A 63-year-old man was arrested for what the Hongkong Customs officers describe as their biggest seizure of endangered seahorses in two years as authorities found 75 kg of dried seahorses, valued at HK$1 million (US$129,000) during an operation against illegal wildlife trade on Wednesday.
The operation against the illegal wildlife trade
The authorities found that 25 kg of the dried seahorses were airmailed in Hongkong from Indonesia through a logistic hub in Shenzen and were discovered in a Hongkong truck at the Lok Ma Chau border checkpoint.
The dried seahorses were found in two boxes and were declared carrying body scrub, the customs official said. The parcel was to be delivered to a public housing flat in Tuen Mun.
The next day, a customs officer posted a courier and delivered the package to Tuen Mun, the law enforcer said.
According to the customs officer, a 63-year-old male tenant was the consignee. He was then taken into custody after he got the package from the undercover agent on Thursday night.
While inside the consignee’s flat, the customs officers found another four boxes with a total volume of 50 kilograms of dried seahorse.
The total volume of dried seahorses that were seized for this case totaled 75 kg, which had an estimated street value of almost HK$1 million or (US$129,000).
The man was released on bail, as further investigation is on-going.
In Hongkong, the Protection of Endangered Species of Animals and Plants Ordinance Hongkong stipulates that import or export of an endangered species without a license has a maximum penalty of 10 years in jail and a fine of HK$10 million.
Earlier this year, customs officers have also confiscated 43kg of the dried seahorse.
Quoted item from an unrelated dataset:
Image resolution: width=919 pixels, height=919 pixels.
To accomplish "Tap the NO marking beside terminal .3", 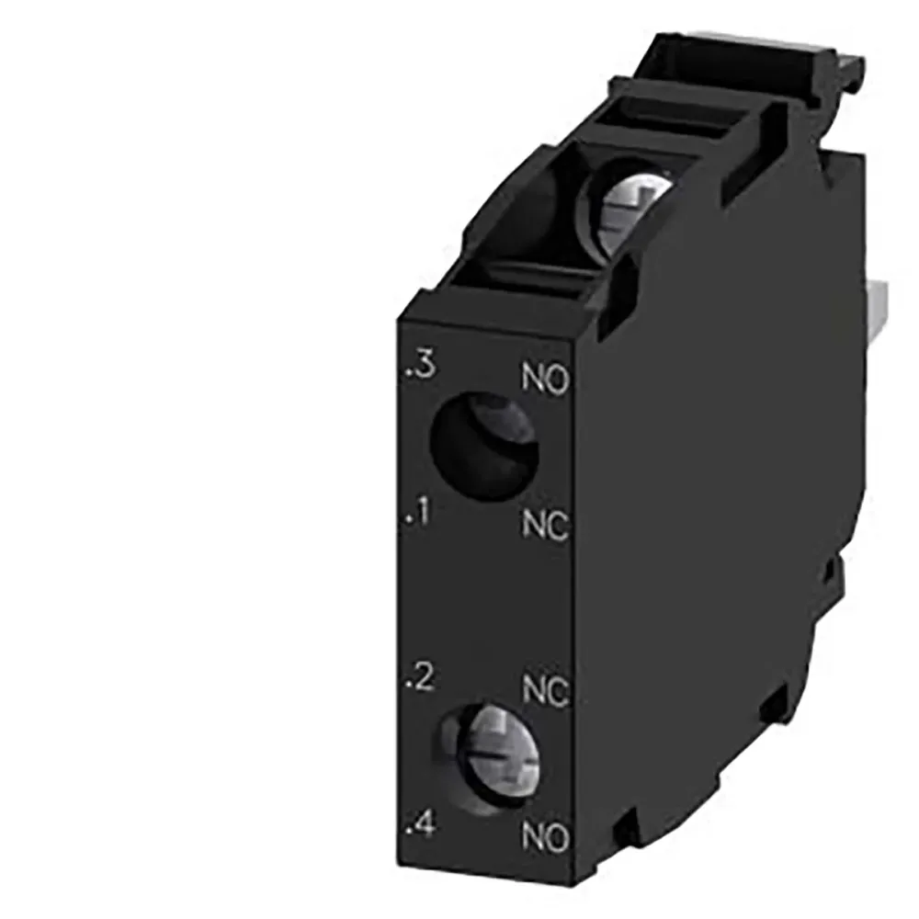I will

In June 2018, authorities were able to confiscate 138 kg of the endangered species.
The endangered seahorses
A source said it is possible that the seized seahorses were mean to be shipped to neighboring areas such as mainland China as seahorses are commonly used in Chinese medicine.
A paper by Chia-hao Chang, which was published in ScienceDirect.com in 2013, described the varied medicinal values of the dried seahorses in traditional Chinese medicine. It is known to treat erectile dysfunction. Moreover, dried seahorses exhibit antitumor, antiaging, and anti-fatigue properties. Seahorses are also known to suppress neuroinflammatory responses and collagen release.
A 63-year-old man was arrested for what the Hongkong Customs officers describe as their biggest seizure of endangered seahorses in two years as authorities found 75 kg of dried seahorses.
Thus, despite restriction of seahorses as listed in Appendix II to the Convention on International Trade in Endangered Species of Wild Fauna and Flora, and the Protection of Endangered Species of Animals and Plants Ordinance of Hongkong, the increased demands of TCM “predicts that seahorses will face deleterious conditions in the future,” the paper reports.
Dried seahorses are of great mainly consumed and of great demand in China, Hong Kong, and Taiwan.